WHAT YOU SHOULD DO:
List every line in the items below that contains the word "Обязательно".

## BEGIN RECORDS FOR THIS EXERCISE

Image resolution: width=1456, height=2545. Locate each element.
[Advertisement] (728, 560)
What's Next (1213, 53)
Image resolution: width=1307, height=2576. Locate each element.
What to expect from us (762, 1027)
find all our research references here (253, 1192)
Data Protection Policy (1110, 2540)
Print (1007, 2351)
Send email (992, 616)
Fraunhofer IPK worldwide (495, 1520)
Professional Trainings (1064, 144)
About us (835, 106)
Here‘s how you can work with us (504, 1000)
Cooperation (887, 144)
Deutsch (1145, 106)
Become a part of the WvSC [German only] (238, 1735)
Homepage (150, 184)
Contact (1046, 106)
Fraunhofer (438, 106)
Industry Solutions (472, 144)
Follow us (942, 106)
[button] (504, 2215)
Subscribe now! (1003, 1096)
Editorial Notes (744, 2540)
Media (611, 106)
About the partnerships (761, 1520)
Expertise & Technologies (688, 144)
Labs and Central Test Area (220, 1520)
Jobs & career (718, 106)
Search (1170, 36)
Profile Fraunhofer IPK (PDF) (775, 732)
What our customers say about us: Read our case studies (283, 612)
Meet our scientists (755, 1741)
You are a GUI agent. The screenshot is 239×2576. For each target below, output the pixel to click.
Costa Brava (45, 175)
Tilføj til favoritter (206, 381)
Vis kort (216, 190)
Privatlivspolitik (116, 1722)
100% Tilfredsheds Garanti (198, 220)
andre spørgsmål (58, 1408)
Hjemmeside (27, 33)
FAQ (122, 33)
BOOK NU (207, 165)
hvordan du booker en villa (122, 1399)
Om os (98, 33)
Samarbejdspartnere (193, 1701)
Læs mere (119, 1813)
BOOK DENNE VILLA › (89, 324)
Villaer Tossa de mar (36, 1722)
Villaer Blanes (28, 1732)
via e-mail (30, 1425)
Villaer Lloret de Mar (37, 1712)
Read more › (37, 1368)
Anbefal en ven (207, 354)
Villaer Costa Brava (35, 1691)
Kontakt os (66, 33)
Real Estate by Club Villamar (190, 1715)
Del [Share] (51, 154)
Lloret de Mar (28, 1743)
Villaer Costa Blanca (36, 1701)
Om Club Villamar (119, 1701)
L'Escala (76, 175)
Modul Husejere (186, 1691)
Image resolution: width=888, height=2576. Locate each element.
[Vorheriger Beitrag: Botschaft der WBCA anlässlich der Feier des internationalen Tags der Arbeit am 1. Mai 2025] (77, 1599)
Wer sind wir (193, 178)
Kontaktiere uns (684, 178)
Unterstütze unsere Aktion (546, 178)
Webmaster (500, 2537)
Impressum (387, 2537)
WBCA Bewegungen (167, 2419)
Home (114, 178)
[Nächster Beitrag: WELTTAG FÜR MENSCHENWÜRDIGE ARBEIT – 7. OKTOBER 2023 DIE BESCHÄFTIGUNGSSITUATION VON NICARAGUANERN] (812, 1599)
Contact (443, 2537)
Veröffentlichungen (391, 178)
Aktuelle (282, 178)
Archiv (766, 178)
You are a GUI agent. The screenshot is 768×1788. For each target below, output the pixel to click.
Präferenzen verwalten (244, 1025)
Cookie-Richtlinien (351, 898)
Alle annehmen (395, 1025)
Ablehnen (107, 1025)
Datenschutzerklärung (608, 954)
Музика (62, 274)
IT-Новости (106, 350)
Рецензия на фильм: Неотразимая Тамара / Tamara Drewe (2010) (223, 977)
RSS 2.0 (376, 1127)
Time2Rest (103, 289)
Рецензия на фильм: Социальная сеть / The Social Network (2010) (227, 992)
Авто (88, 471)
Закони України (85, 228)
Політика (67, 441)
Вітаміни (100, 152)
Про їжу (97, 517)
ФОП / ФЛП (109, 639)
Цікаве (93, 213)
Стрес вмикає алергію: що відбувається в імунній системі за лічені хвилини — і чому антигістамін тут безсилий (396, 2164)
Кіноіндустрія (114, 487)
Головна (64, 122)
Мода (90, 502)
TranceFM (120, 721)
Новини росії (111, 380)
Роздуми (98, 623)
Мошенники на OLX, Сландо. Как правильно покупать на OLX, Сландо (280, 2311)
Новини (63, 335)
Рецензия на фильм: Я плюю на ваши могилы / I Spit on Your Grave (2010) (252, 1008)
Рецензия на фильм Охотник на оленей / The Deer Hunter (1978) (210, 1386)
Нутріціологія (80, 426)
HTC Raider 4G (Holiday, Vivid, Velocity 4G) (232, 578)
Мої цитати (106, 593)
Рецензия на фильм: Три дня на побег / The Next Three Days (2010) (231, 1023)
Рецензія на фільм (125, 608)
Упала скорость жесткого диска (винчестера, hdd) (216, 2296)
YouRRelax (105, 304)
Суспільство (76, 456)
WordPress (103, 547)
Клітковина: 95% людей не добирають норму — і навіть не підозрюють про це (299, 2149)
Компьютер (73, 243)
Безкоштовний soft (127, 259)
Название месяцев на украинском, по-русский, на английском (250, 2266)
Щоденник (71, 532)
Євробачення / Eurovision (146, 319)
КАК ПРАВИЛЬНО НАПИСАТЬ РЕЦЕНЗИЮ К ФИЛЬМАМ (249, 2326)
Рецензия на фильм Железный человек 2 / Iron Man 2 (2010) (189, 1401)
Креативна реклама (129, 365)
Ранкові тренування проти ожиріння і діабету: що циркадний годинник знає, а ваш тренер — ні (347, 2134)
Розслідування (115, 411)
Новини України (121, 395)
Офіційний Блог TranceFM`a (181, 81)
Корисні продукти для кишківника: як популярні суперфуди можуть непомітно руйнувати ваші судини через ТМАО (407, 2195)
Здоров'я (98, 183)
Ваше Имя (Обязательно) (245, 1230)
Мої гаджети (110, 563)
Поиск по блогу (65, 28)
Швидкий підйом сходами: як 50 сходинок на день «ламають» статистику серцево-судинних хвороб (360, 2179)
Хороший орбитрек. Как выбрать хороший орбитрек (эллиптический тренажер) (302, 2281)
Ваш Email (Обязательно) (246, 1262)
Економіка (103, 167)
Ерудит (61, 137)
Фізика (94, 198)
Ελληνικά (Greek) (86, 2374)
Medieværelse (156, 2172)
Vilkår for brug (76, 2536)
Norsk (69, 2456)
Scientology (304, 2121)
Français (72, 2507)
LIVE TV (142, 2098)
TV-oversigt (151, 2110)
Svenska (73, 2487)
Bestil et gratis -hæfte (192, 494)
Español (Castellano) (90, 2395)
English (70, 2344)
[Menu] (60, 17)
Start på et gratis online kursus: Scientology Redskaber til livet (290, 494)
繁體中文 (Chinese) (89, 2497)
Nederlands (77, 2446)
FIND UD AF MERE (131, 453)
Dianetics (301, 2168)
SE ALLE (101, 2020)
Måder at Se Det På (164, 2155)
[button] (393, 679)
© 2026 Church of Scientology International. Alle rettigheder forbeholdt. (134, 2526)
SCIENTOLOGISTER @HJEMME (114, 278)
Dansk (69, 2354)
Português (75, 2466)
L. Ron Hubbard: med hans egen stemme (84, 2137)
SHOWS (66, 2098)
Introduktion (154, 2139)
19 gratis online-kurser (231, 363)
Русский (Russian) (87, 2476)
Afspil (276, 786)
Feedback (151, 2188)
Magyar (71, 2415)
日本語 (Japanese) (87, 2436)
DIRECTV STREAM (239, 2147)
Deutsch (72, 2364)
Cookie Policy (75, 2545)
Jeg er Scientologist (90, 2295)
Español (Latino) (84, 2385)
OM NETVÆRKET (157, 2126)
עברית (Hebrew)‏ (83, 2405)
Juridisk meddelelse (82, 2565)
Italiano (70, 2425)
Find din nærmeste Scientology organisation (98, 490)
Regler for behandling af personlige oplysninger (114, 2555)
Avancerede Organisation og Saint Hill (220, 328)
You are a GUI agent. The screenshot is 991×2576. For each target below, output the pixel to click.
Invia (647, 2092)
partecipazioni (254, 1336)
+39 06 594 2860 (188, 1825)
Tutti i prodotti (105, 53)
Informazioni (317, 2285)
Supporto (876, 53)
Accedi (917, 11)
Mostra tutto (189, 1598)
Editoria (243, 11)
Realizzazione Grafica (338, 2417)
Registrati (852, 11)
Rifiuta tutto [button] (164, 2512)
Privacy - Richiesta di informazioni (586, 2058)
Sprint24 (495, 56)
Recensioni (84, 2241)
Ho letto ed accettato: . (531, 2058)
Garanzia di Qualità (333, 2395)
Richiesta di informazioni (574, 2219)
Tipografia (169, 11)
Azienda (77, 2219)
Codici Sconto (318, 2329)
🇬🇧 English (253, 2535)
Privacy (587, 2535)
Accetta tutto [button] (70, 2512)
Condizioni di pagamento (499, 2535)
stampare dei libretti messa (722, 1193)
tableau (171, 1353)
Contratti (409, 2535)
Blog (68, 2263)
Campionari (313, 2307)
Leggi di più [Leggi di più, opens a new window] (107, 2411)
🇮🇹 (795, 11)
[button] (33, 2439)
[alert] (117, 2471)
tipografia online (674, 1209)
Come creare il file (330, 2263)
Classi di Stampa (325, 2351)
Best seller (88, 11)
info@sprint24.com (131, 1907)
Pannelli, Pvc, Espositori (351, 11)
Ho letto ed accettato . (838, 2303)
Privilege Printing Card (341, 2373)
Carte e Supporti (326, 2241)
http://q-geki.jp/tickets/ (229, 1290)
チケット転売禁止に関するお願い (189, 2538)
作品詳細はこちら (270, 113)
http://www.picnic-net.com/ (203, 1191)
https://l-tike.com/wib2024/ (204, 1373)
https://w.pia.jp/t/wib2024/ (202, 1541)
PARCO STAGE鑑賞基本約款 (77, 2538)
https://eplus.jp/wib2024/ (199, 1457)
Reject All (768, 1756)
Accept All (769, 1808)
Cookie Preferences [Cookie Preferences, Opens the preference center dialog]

## END RECORDS FOR THIS EXERCISE

THE COMPLETED TASK:
Ваше Имя (Обязательно) (245, 1230)
Ваш Email (Обязательно) (246, 1262)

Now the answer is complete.